▶ [MATERIAL PROVIDED]:
Segment Open

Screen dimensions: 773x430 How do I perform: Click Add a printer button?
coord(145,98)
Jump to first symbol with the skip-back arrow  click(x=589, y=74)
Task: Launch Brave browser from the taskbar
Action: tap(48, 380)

Segment Closed

▶ [HOW TO COMPLETE THIS TASK]: Every record must be retyped so that it matches the original exactly.

▶ [YOUR RESPONSE]:
Screen dimensions: 773x430 How do I perform: Click Add a printer button?
coord(145,98)
Jump to first symbol with the skip-back arrow  click(x=589, y=74)
Task: Launch Brave browser from the taskbar
Action: tap(48, 380)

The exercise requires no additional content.